Supplied records:

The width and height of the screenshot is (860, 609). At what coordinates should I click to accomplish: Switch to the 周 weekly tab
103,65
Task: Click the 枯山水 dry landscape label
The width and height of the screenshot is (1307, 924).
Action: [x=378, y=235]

...

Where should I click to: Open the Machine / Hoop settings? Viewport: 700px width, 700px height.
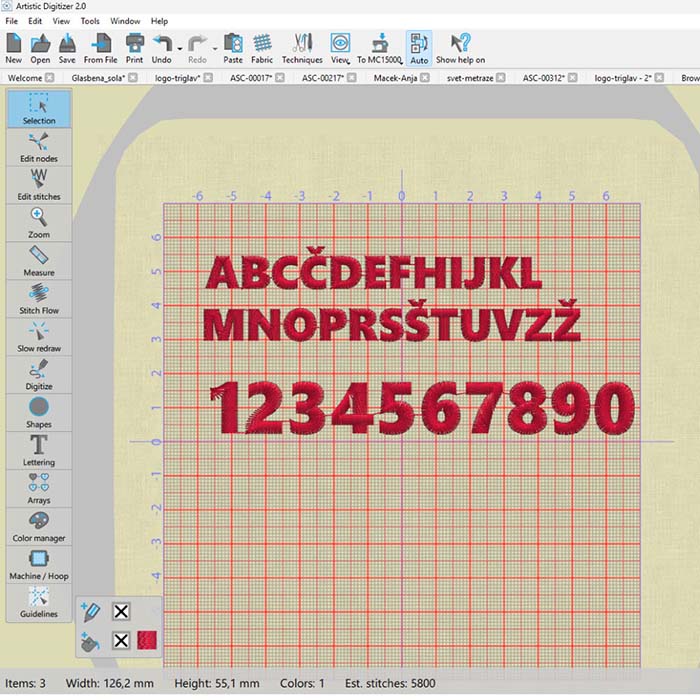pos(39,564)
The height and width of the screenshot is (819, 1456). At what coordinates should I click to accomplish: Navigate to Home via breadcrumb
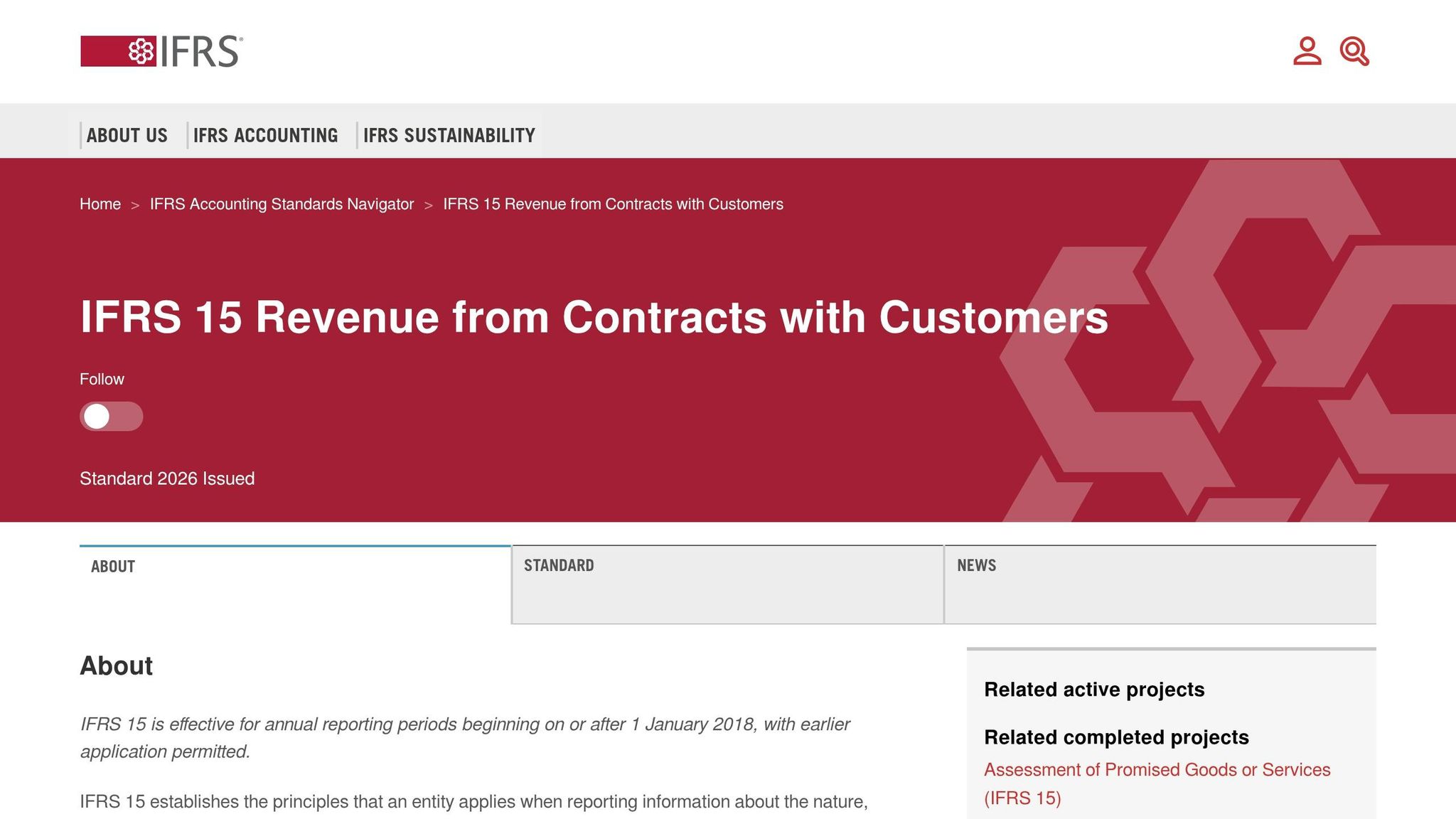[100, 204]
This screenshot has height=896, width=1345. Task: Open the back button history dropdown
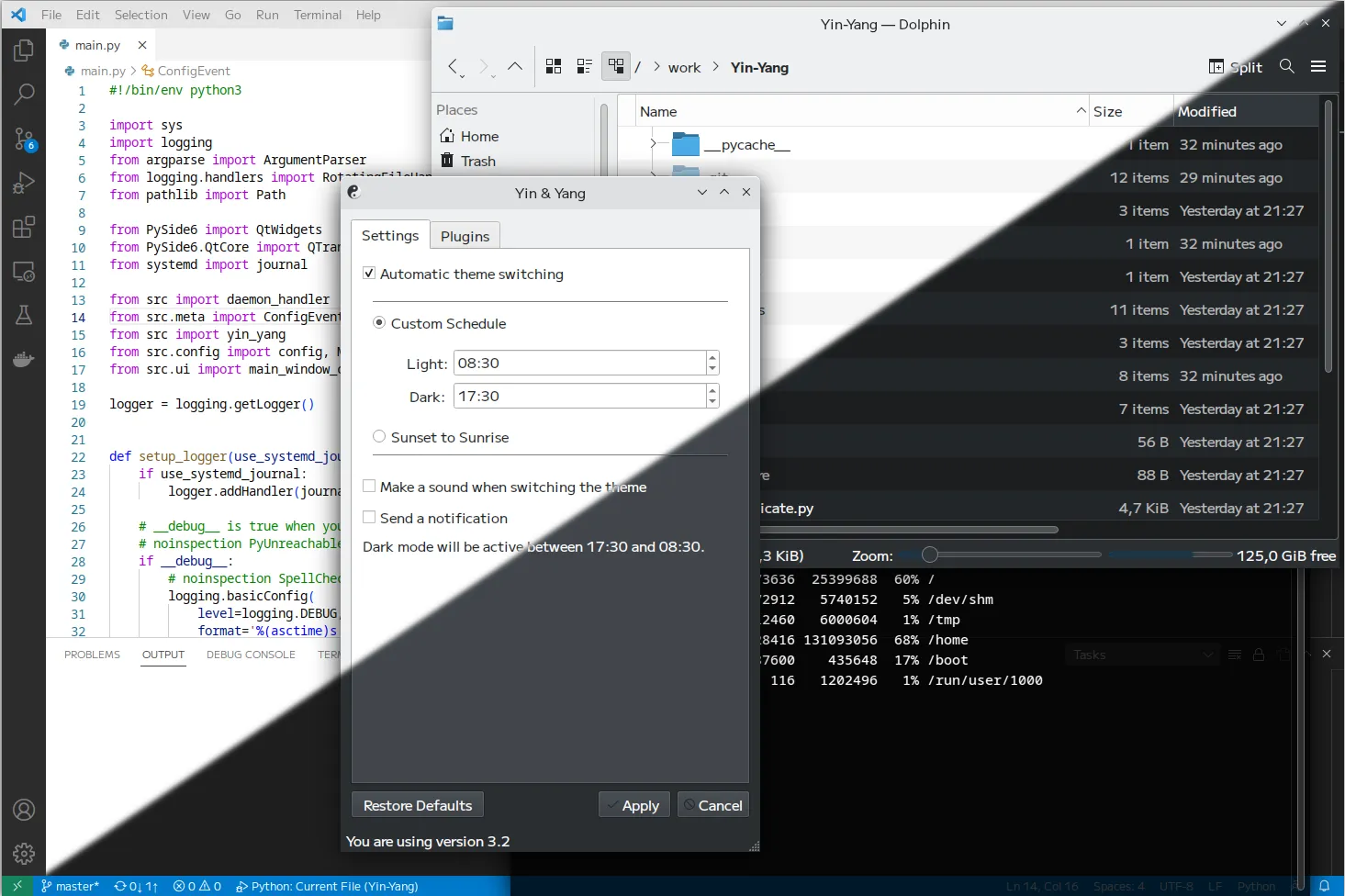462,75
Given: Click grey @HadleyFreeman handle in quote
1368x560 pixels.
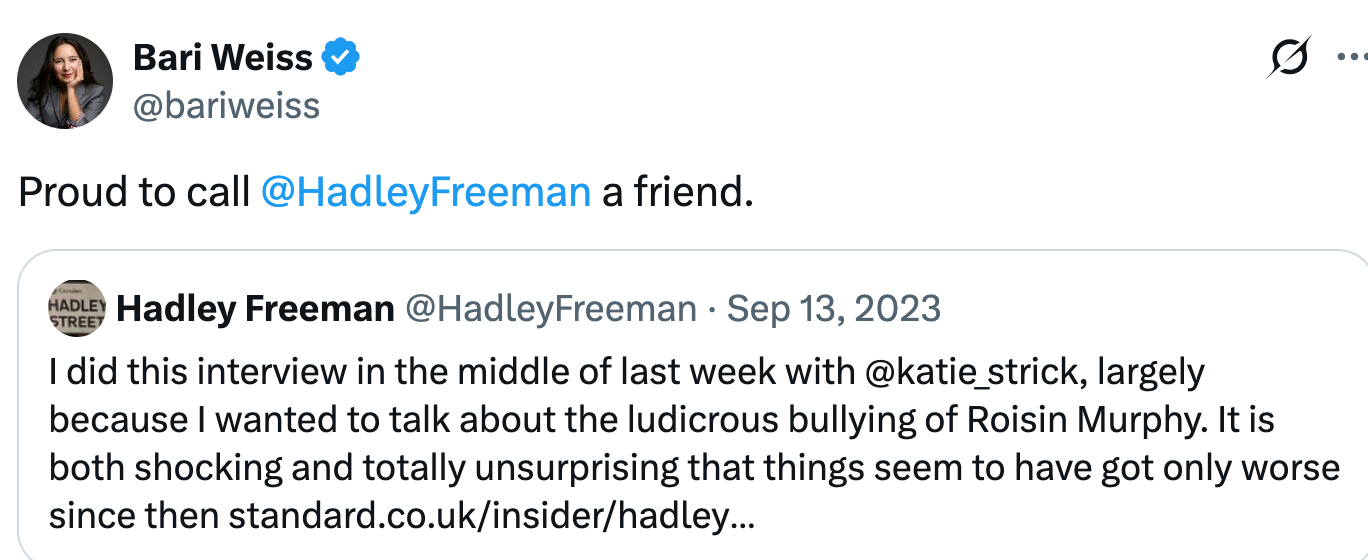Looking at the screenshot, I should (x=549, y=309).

--

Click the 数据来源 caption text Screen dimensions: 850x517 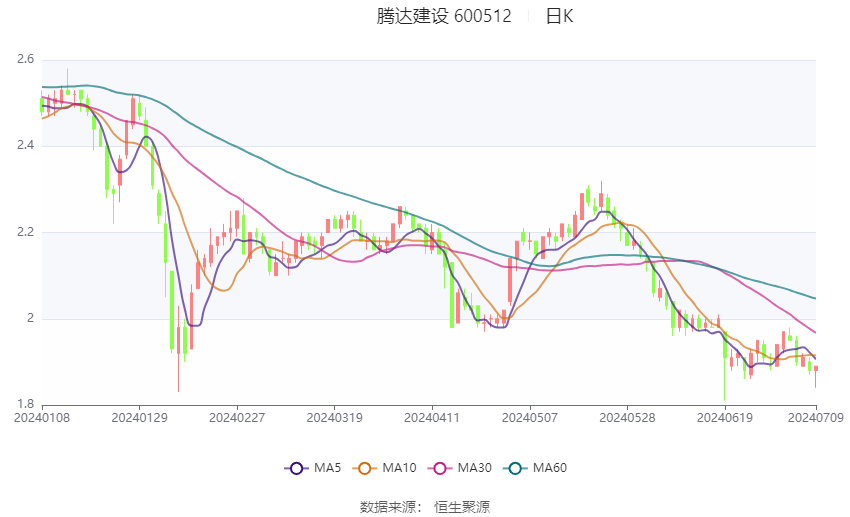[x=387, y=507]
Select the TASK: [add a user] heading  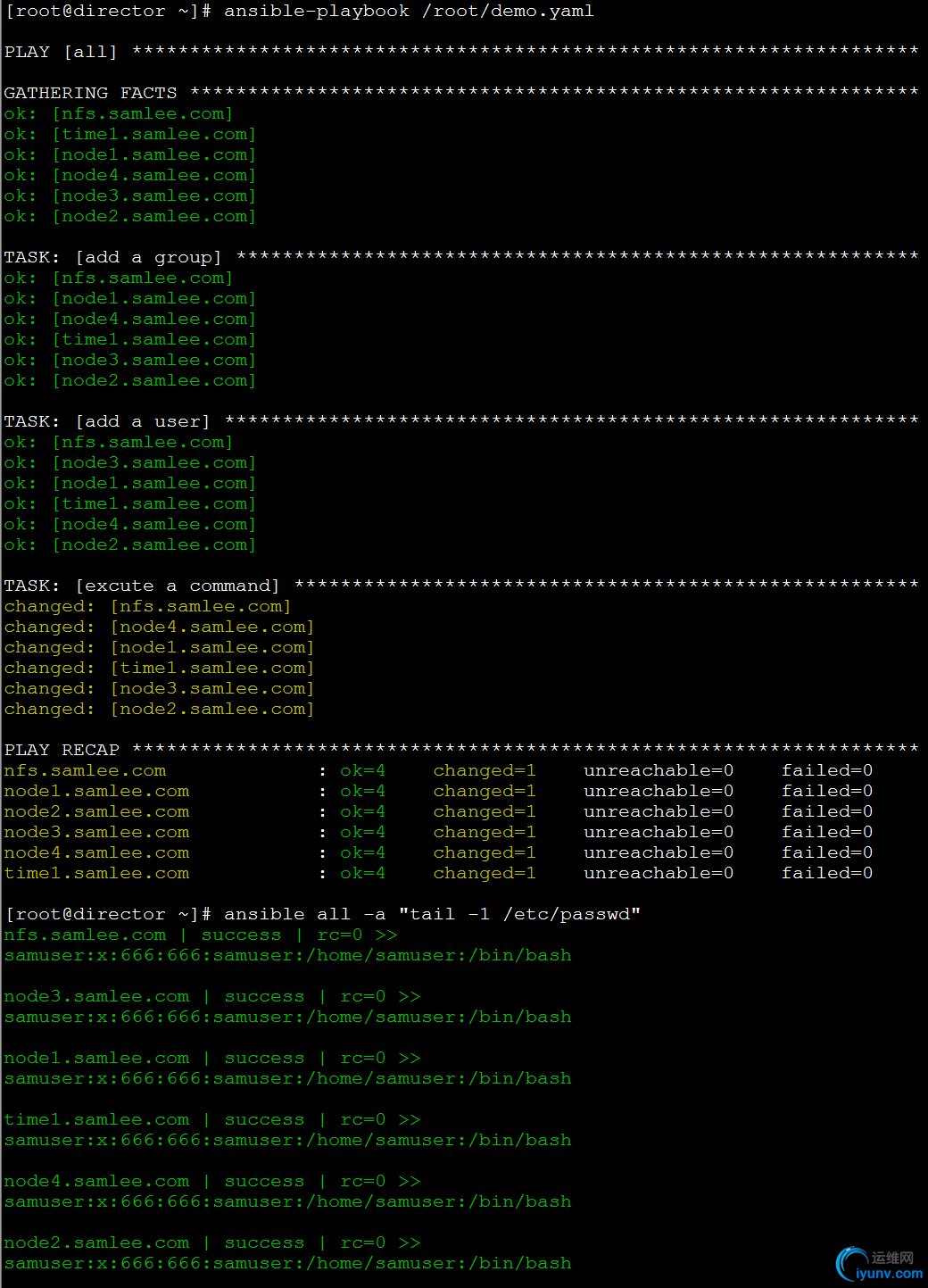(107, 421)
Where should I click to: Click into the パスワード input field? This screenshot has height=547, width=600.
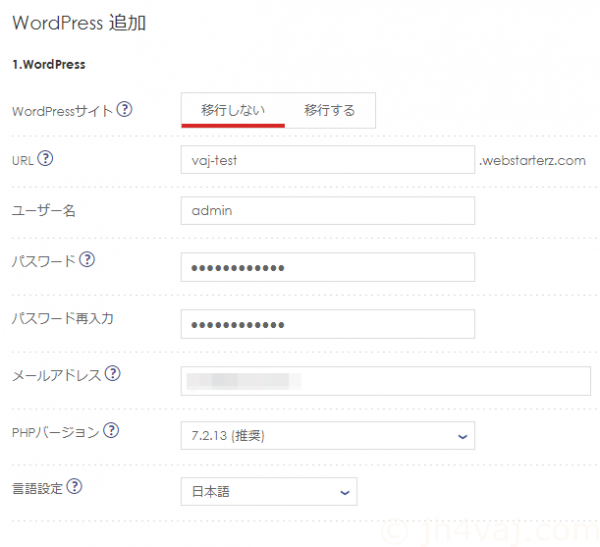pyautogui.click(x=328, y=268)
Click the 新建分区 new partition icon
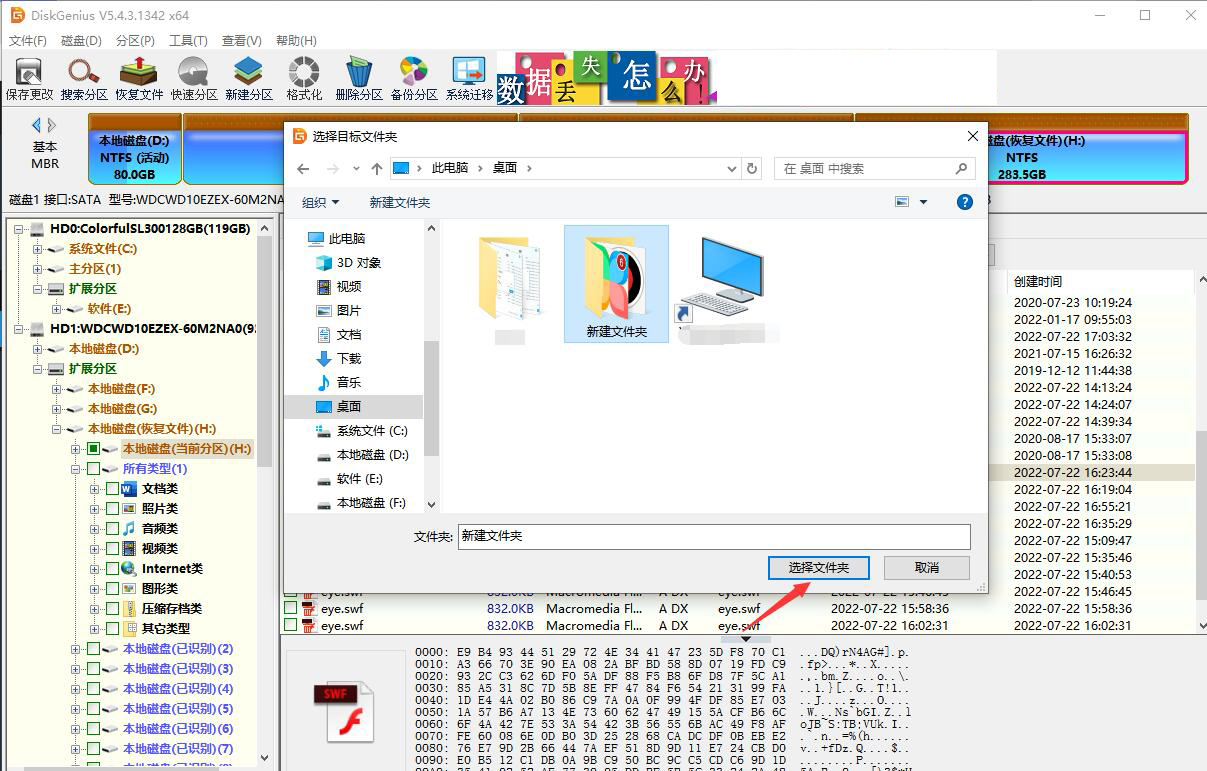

Task to complete:
Return, exactly as they stand, the lines above from the one with "Where should I click to: Click" to the one with "Click the 新建分区 new partition icon", omitting any pictures among them.

Answer to this task:
Where should I click to: Click into the パスワード input field? This screenshot has height=547, width=600.
pyautogui.click(x=328, y=268)
Click the 新建分区 new partition icon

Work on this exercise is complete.